Virtual Vector and Optimized Switching Sequence-Based Hierarchical MPC for Three-Phase Vienna Rectifier
摘要
With the development of the electric vehicle industry, Vienna rectifiers have been widely studied for their control strategies due to their high power density and low harmonic content. Traditional finite control set - model predictive control (FCS-MPC) has poor control performance at low switching frequency and is difficult in achieving multi-objective control when used in Vienna rectifier. Therefore, a hierarchical model predictive control strategy based on virtual vector and optimal switching sequence is proposed in this paper (VV-OSS-MPC). Firstly, an extended space vector set containing 157 vectors (including 138 virtual vectors) is constructed to improve the control accuracy. Secondly, a sector localization algorithm based on feature vectors is used to reduce the number of candidate vectors to 8–10, which greatly reduces the computational burden.

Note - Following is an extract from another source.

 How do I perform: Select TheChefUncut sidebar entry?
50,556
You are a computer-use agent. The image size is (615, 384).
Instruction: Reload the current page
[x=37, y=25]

Finally, the current tracking is realized through the outer MPC, and the inner MPC selects the optimal switch sequence according to the neutral point voltage state to achieve voltage balance, thus completely avoiding the setting of the weight factor. Compared with the traditional FCS-MPC method, the calculation time is shortened from 17.9µs to 12.3µs. The experimental results confirm that the proposed scheme can reduce the total harmonic distortion of the current to 2.9%, the voltage fluctuation does not exceed 4 V, and the computational complexity can be reduced.